• [Aim of the task] Only lines with the string "Uncheck" are wanted. Pull them out of the data.

[Entries supplied]

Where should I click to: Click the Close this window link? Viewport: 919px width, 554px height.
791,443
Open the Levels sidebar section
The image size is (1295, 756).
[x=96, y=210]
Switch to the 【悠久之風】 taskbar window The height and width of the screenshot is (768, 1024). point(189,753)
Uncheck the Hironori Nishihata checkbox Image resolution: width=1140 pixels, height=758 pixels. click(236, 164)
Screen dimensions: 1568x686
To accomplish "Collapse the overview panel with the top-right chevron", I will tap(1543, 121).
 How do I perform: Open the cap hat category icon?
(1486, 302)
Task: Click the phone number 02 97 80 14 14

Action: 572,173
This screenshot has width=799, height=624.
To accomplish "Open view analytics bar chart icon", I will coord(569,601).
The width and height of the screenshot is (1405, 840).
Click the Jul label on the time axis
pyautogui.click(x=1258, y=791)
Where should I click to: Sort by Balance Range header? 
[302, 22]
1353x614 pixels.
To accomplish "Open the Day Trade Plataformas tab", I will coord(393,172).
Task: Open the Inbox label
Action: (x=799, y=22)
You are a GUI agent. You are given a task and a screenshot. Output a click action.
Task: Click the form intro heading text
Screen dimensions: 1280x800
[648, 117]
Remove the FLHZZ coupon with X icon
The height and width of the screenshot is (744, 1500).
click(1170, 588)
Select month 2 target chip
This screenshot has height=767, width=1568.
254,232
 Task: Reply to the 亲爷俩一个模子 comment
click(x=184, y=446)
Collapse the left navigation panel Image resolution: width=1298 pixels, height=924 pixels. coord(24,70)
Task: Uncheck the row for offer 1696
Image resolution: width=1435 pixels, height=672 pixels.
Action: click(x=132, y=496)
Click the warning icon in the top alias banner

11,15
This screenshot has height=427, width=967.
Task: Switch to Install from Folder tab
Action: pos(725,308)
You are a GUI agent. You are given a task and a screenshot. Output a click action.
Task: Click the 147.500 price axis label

[/Entries supplied]

• [Solution for this task]
Uncheck the Hironori Nishihata checkbox Image resolution: width=1140 pixels, height=758 pixels. click(236, 164)
Task: Uncheck the row for offer 1696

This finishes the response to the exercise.